# Ditch Chickens



## Papa Moses (Sep 27, 2018)

With the dinosaur (cough cough) I mean pheasant hunt this weekend, I can barley hold my excitement, anyone else feeling the same way? What do y’all plan hunting, private? Public? Dogs? No dogs? I know I’ll be hunting a mix of all- good luck to you guys this weekend, and be safe out there, those DNR areas can be a mess


----------



## toasty (May 15, 2008)

I will never hunt a release location ever again after a not so good experience 2 years ago. I will be hunting with another guy and his dog in the middle of the desert where there are a couple ditch parrots that are around. May not get anything, but if we get a shot at a rooster, it will be a wild rooster and there will be no other hunters around. Hopefully.


----------



## Papa Moses (Sep 27, 2018)

toasty said:


> I will never hunt a release location ever again after a not so good experience 2 years ago.
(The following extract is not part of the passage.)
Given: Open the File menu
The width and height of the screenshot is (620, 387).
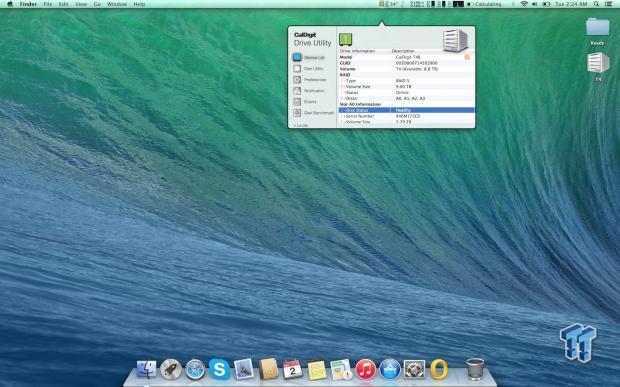Looking at the screenshot, I should coord(48,4).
I will be hunting with another guy and his dog in the middle of the desert where there are a couple ditch parrots that are around. May not get anything, but if we get a shot at a rooster, it will be a wild rooster and there will be no other hunters around. Hopefully.


Same, one of the first years the DNR did that we had a dangerous time afield. Whatever pheasants I'll be chasing will be wild on public and private ground. Good luck to you!


----------



## Fowlmouth (Oct 4, 2008)

I have had some bad experiences on some of the release areas as well. Most of them look like a giant pumpkin patch with all the orange. However, don't discount some of the waterfowl WMA's. Fewer people and larger areas to hunt.


----------



## Slap That Quack (Mar 2, 2017)

I am super stoked. I will be hunting with a dog on public grounds. I will be going for a 3 species hunt if i am lucky.


----------



## Papa Moses (Sep 27, 2018)

Fowlmouth said:


> I have had some bad experiences on some of the release areas as well. Most of them look like a giant pumpkin patch with all the orange. However, don't discount some of the waterfowl WMA's. Fewer people and larger areas to hunt.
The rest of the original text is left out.